Federal lawsuit tries to stop gender requirements on committee selecting judicial nominees
CEDAR RAPIDS, Iowa (KCRG) - An Iowa City man and a woman from western Iowa are suing over gender-based restrictions to serve on the State Judicial Nominating Commission.
The commission helps pick judges to serve on the Iowa Court of Appeals and the Iowa Supreme Court.

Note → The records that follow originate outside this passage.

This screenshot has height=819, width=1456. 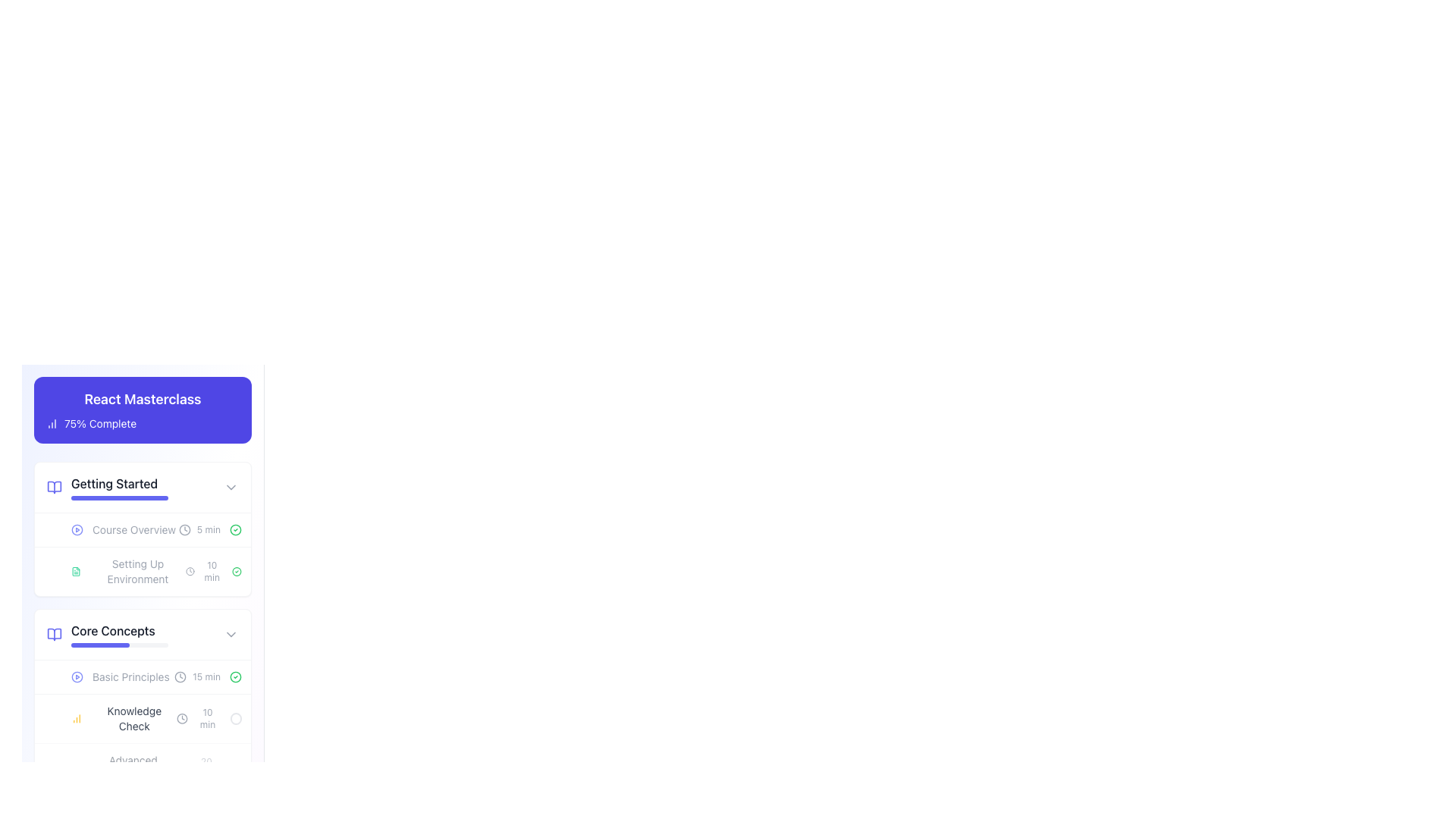 I want to click on the file-like icon within the 'Getting Started' expandable card, located in the 'React Masterclass' section, right before the 'Setting up Environment' text label, so click(x=75, y=571).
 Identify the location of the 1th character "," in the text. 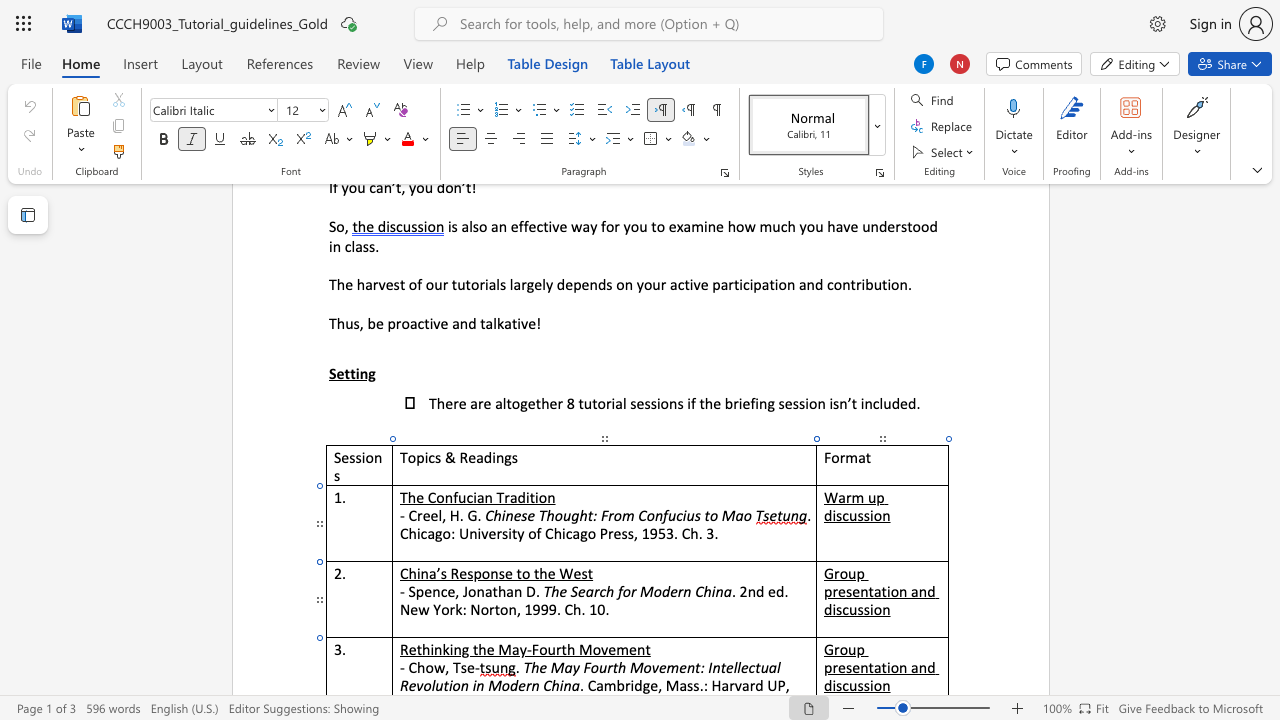
(446, 667).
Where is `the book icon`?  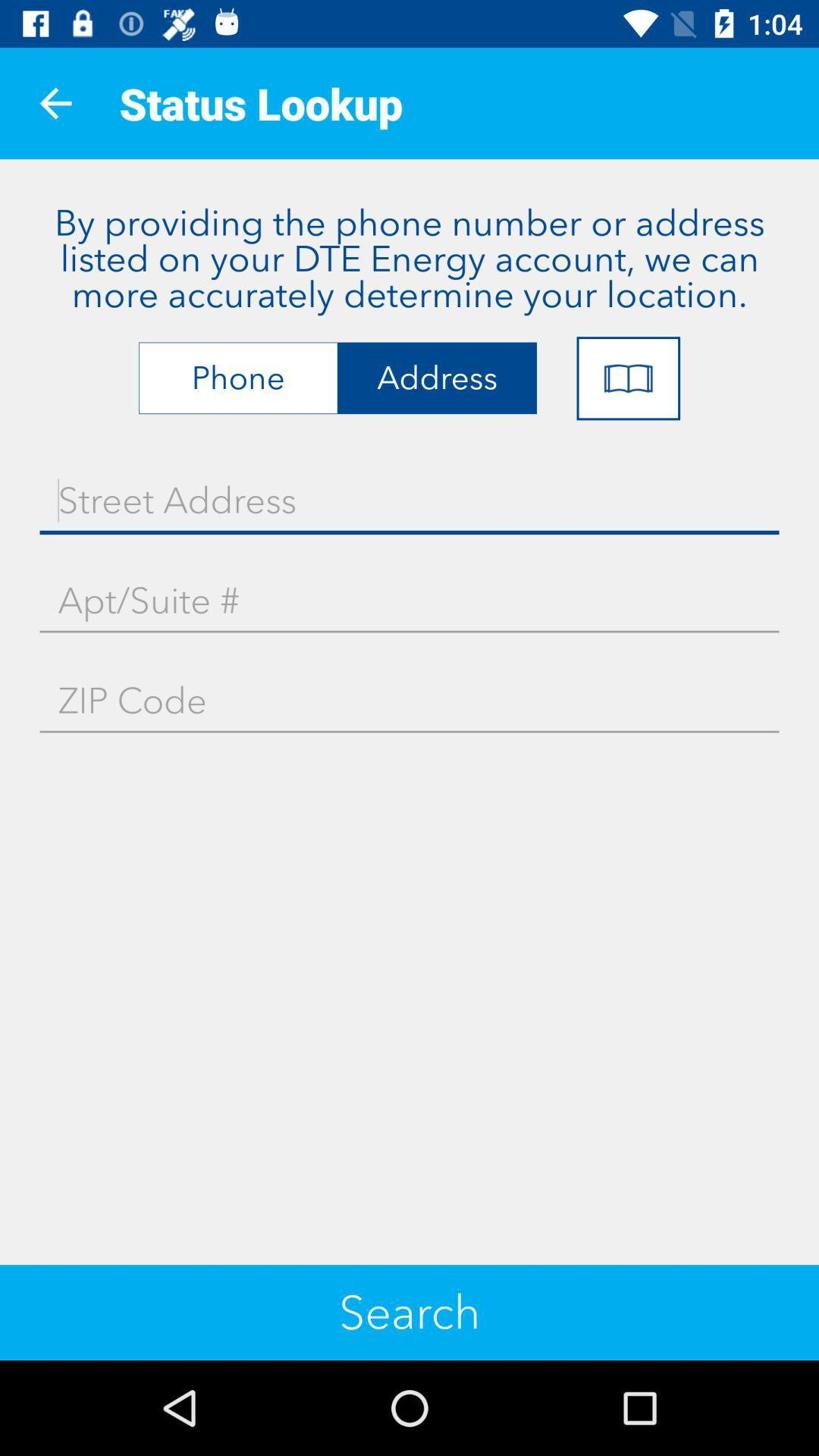 the book icon is located at coordinates (628, 378).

Iowa law requires lawyers to vote for a man and woman in each congressional district.
This lawsuit, which a California-based libertarian law firm helped file, claims those gender requirements violate the equal protection clause of the 14th amendment.
“Gender balancing is not an important government interest that can sustain a gender classification under the Equal Protection Clause,” the lawsuit states.
Gender Restrictions Lawsuit by Ethan Stein on Scribd
Wen Fa, who is a senior attorney for the California-based firm called the Pacific Legal Foundation, said in an interview on Thursday he believes gender requirements limit opportunities for people to participate in public life.
“This is a clear example of how a fixation with gender balance and the imposition of gender quotas limit individual opportunities,” he said.
The lawsuit also asks a federal judge to stop a state court administrator from enforcing the gender requirement along with expenses like attorney fees.
Micah Broekemeier, who lives in Iowa City, is one of the plaintiffs in the lawsuit. He said he was surprised he couldn’t become a candidate to get on the board because he was a man and the first congressional district needed a woman.
“You’d like to think in this day of age that were not going to have laws precluding somebody from a position on gender along regardless of qualifications,” Broekemeier said. “And so like I said more shock.”
The other plaintiff in the case is a woman from Correctionville in Woodbury County. She couldn’t become a candidate for the board because the fourth congressional district needed a man to fill the opening.
In 2009, a new state law required all political subdivisions of the slate to be gender-balanced in their appointments to municipal commissions, committees, boards and councils. The law went into effect in 2012
Tiffany O’Donnell, who is the chief executive officer with Women Lead Change, said she believes many boards aren’t following those laws. She said those laws might have to be reviewed to see their consequences over the past 10 years.